Considering the issues discussed above (vague and undescriptive figure captions regarding geophysical and geochemical data, ambiguous descriptions of how the data was collected and treated, and the presentation of geochemical samples and geophysical data on apparently regular grids which is atypically for how the data is collected), the current presentation of the data gives the impression to the reader that these datasets were interpolated prior to MPS-DS. If both geochemical and geophysical datasets were interpolated prior to MPS-DS, this undermines the claim that MPS-DS “alleviates smoothing effects at unsampled locations” (lines 195-196), as it would instead be sampling from already smoothed data. If this is not the case, the authors should explicitly clarify what is represented in Figure 8 and provide a clear description in the text of how the geochemical and geophysical datasets were collected and processed prior to simulation to avoid confusion.
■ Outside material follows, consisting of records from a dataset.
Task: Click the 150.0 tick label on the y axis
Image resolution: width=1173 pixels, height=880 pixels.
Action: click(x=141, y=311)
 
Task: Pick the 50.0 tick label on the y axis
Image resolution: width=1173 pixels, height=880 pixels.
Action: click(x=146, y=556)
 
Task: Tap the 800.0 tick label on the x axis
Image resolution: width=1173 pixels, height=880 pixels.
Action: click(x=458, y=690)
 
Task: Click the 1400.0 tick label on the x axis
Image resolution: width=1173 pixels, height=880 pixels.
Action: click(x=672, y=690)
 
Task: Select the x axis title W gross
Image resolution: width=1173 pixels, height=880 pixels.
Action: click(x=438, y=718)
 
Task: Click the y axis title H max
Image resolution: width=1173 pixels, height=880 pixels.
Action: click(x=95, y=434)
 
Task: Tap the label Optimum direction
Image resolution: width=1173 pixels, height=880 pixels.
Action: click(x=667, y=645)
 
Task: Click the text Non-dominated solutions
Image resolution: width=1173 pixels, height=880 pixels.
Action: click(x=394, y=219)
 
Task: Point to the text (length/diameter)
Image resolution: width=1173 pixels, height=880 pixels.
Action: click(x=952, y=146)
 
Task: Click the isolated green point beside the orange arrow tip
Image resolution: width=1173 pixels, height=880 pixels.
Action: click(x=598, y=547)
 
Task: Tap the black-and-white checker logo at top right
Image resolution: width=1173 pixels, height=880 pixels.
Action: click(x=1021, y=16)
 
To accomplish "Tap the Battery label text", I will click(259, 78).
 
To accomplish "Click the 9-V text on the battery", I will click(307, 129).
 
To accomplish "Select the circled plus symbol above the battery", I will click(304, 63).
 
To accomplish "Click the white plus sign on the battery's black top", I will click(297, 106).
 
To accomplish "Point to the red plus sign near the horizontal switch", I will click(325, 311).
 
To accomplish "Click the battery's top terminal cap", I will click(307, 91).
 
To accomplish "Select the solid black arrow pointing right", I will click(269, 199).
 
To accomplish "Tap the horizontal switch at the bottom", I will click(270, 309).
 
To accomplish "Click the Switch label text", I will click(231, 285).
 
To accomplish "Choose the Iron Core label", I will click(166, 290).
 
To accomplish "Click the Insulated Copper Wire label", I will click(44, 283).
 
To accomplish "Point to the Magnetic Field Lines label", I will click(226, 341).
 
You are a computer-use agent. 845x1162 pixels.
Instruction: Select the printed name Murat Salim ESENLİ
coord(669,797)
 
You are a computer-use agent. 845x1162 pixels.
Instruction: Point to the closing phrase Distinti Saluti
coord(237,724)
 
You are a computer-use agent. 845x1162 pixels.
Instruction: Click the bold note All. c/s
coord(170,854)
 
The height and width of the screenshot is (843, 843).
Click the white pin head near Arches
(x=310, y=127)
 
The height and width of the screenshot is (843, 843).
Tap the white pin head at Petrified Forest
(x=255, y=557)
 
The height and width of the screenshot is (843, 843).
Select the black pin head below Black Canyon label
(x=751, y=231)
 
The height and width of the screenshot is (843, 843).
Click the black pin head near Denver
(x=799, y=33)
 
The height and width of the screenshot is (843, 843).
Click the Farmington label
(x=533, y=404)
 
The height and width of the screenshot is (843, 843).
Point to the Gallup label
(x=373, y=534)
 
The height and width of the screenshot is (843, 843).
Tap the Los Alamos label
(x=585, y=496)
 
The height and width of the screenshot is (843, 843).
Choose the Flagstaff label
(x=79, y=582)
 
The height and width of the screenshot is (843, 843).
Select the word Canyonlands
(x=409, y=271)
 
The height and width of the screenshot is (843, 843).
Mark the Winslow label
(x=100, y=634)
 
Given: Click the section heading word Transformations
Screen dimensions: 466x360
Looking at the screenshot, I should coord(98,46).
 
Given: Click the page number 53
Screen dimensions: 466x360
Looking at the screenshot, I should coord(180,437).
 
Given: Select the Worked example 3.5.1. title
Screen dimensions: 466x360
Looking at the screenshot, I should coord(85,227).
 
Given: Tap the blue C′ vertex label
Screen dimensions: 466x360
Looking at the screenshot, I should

While the quantification of uncertainty in MPM (and geological models in general) is an active area of research, the discussion section contains only one reference, which is to support the use of ROC-AUC (line 532). There is no mention or discussion of similar studies, or how this study either compliments or improves upon the methods and findings of previous research. Furthermore, there are two claims made in the discussion and conclusion that are not supported by the data and results presented:
The authors claim that uncertainty quantification “reveals the key geological, geochemical, and geophysical factors that most strongly control mineralization, offering a deep understanding of the underlying ore-forming processes” (lines 551-552). However, only geological factors are briefly discussed (that the faults and Xiong’er rock group is more prospective than the Yanshanian intrusions, lines 439-443, 463). Geochemical and geophysical factors are not mentioned. The current discussion does not highlight how the methods reveal a "deep understanding" of ore forming processes

The authors state that “data uncertainty in MPM arises from limited sampling density of geochemical and geophysical data, as well as subjective interpretation in geological modelling…” (lines 583-584). As discussed above, the geochemical and geophysical datasets as presented in the text and figures appear extensive and do not show clear evidence of limited sampling density. As written, the manuscript does not adequately support or address this conclusion.

Line 78: The statement that weights-of-evidence uses “binary weights (0 or 1)” is inaccurate. The weightings used in WoE are typically logged likelihood ratios. The authors are referred to Bonham-Carter (1994) for a discussion of the method.
Line 129-130: The statement that mineralization is controlled by “geological, geochemical, and geophysical features” is conceptually misleading. Mineralization is controlled by geological processes; geochemical and geophysical data provide evidence for these processes. The authors are referred to Hronsky & Kreuzer (2019) and McCuaig et al. (2010) for a discussion on the distinction of mineral system processes and the use of evidential maps in mineral targeting.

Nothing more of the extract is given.